Limitation of glucocoriticoid treatment and novel therapy for IgG4-related disease:

Abstract

  IgG4-related disease（IgG4-RD）is a newly recognized systemic fibroinflammatory condition characterized by tumor-like swelling of involved organs, elevated levels of serum IgG4, diffuse infiltration of IgG4-positive plasma cells, and fibrosis in lesions. The most frequently involved organs are salivary and lacrimal glands（so-called Mikulicz’s disease）, and pancreas（autoimmune pancreatitis type 1）. In addition, bile ducts, kidney, retroperitoneum, aorta and lung are often affected in a synchronous or metachronous clinical course. It is necessary to suspect IgG4-RD in case of mass-forming lesions of unidentified origin in those organs. First-line treatment for IgG4-RD is glucocorticoids（GC）based on the prompt, positive response to GC. However, osteonecrosis of femoral head has occasionally occurred after starting GC treatment in IgG4-RD patients like other rheumatic diseases.
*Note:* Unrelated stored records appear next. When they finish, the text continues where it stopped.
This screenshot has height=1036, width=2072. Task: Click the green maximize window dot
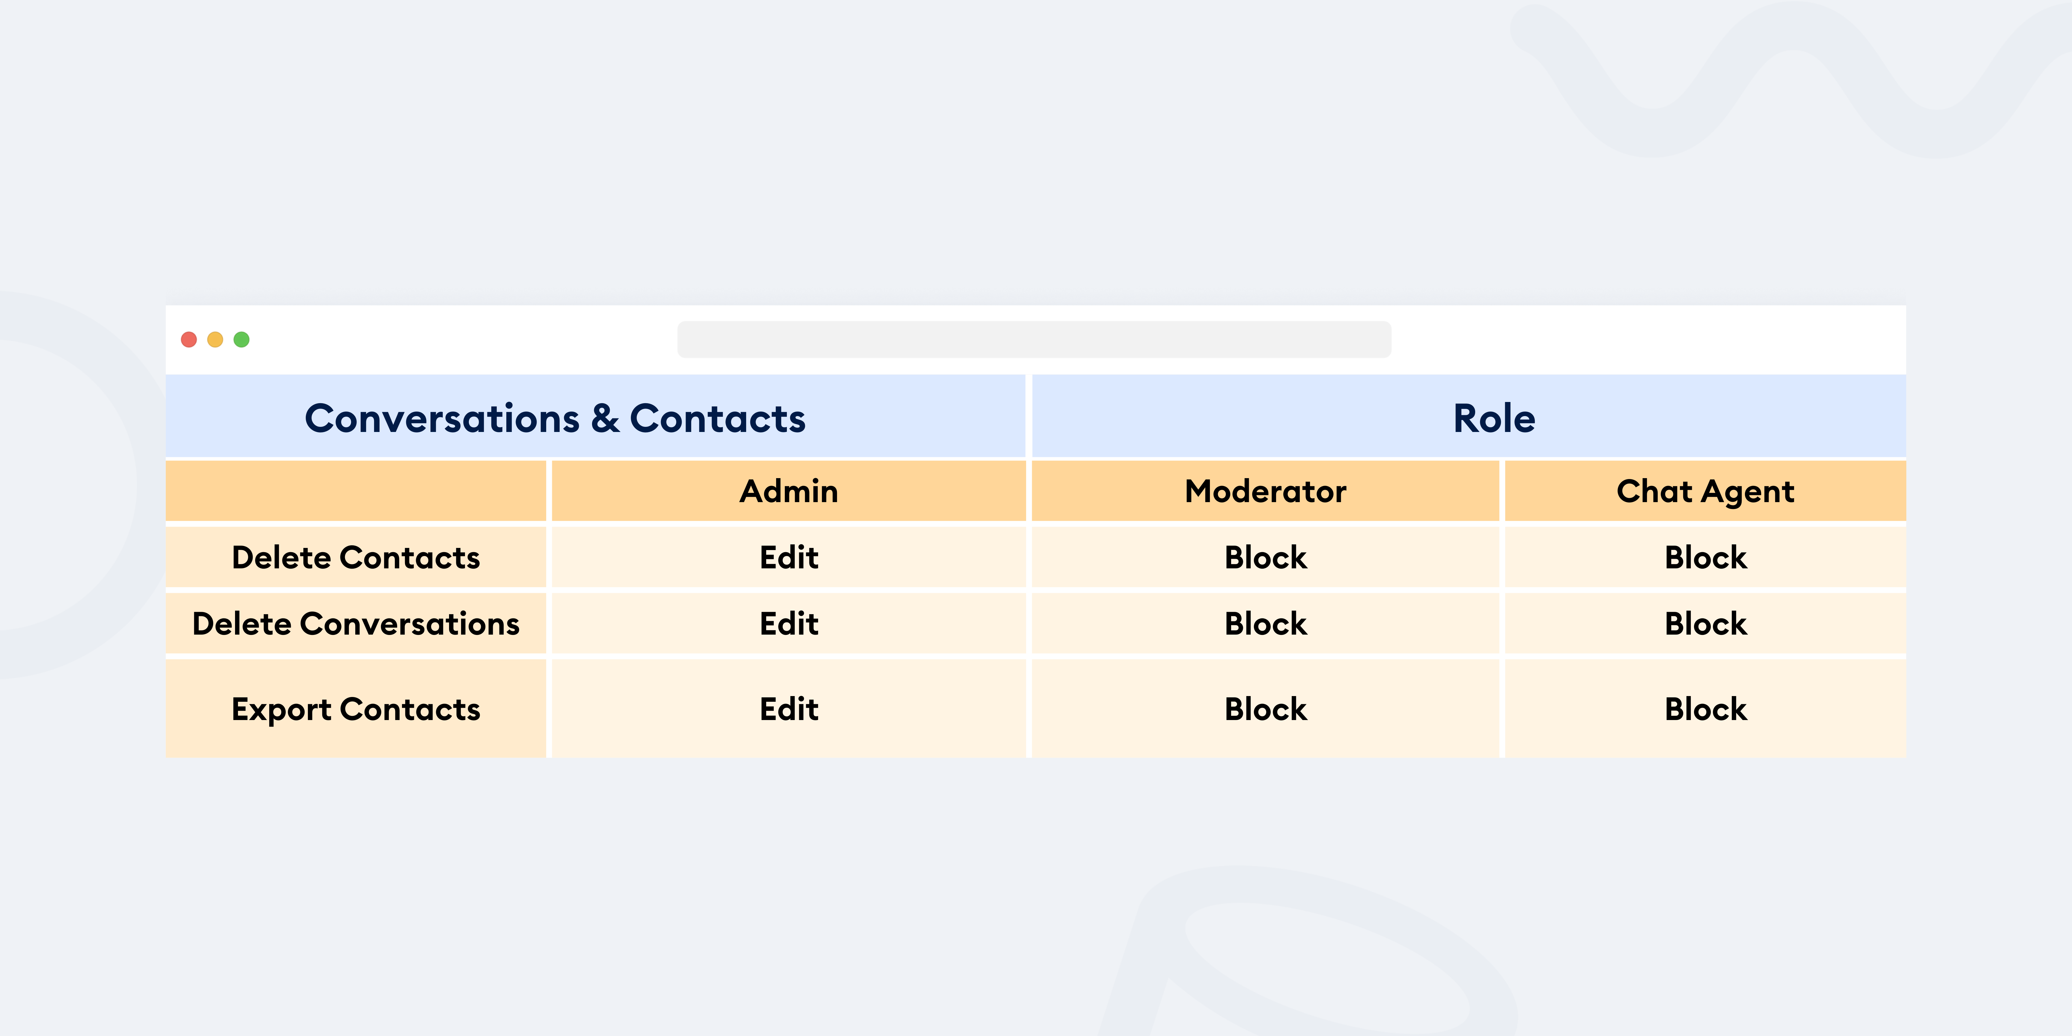click(x=241, y=339)
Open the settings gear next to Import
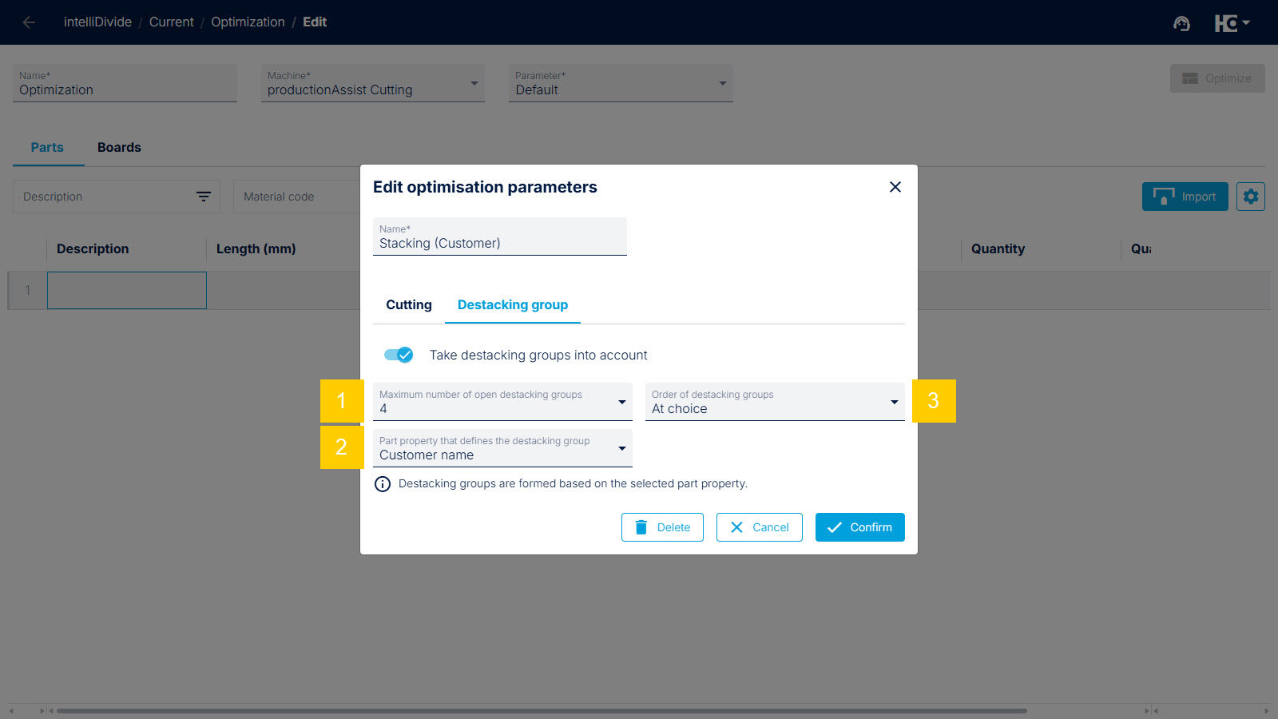 pyautogui.click(x=1251, y=197)
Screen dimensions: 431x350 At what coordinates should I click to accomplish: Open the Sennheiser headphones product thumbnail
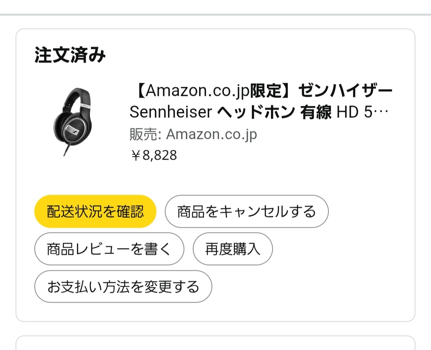(x=73, y=122)
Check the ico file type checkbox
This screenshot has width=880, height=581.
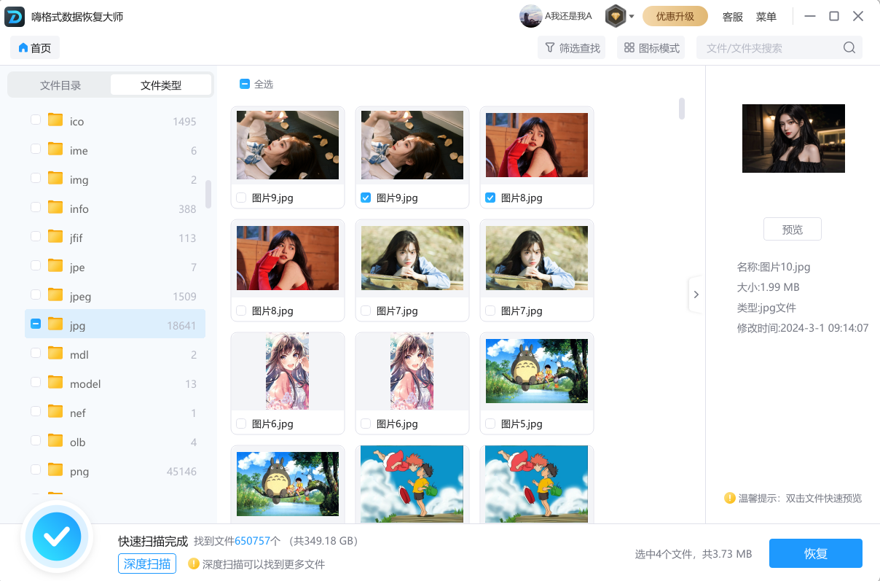pos(36,120)
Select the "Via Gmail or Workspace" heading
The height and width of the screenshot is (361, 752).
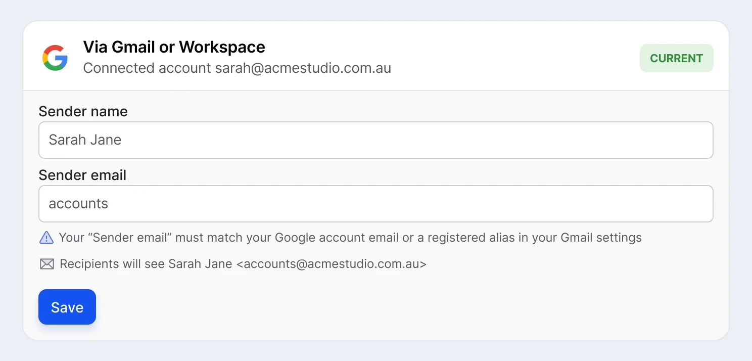pos(174,47)
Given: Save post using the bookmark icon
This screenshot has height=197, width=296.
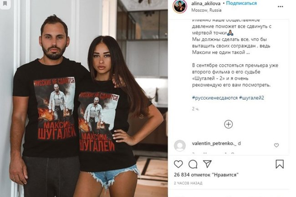Looking at the screenshot, I should 280,164.
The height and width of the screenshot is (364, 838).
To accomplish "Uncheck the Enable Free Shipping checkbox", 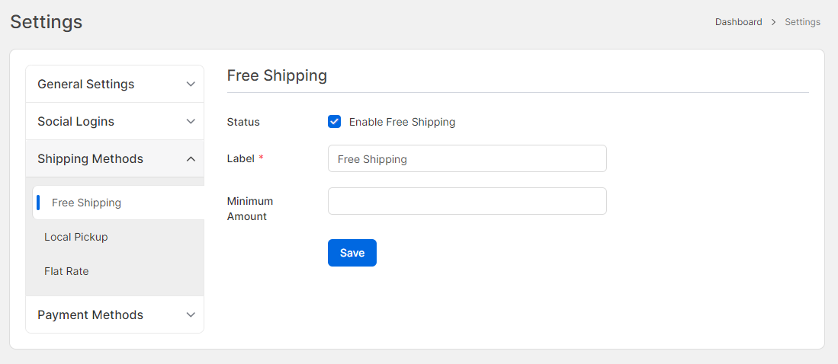I will click(335, 122).
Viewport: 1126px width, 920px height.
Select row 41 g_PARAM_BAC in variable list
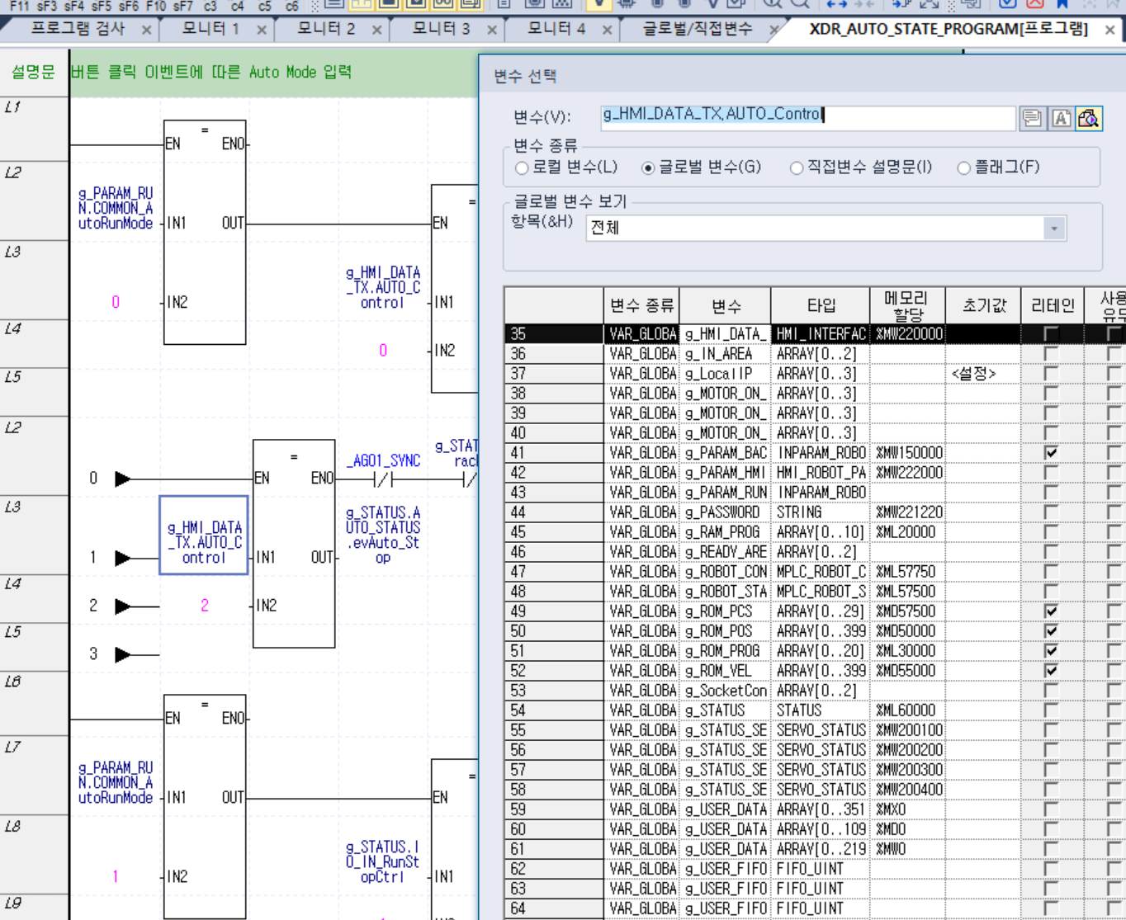click(726, 452)
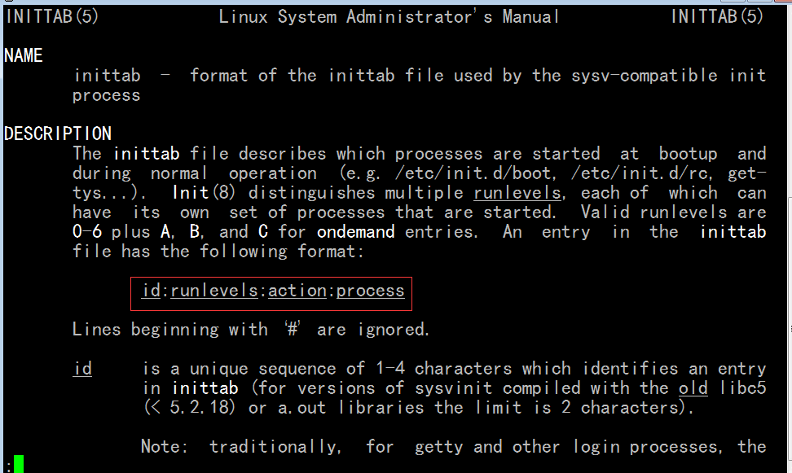Screen dimensions: 792x473
Task: Click the bold word 'ondemand'
Action: [356, 232]
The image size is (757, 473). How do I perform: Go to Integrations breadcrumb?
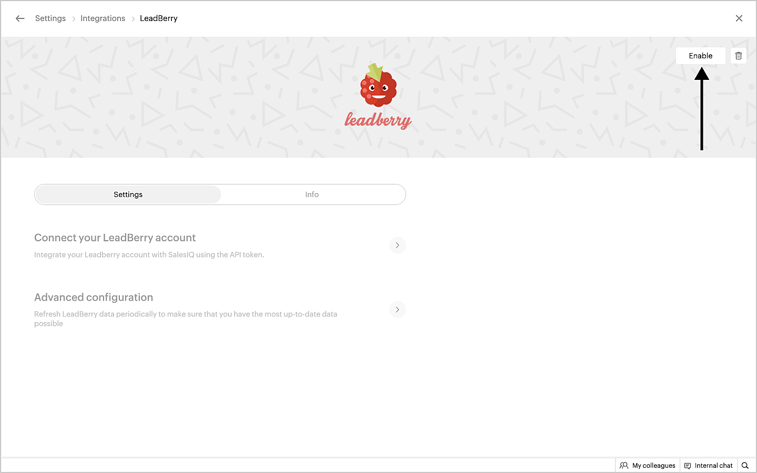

Because long-term administration of GC has been inevitable due to high rate of relapse in the clinical course, it is necessary to pay attention to adverse effects of GC such as osteoporosis and opportunistic infections. Although the etiology of IgG4-RD has been not been elucidated, several molecules and immune cells involved in the pathological condition of IgG4-RD are being identified and introduction of therapies targeting these molecules and cells is expected. In fact, favorable treatment outcomes with monoclonal antibodies targeting CD20 and CD19 present on B cells have been reported.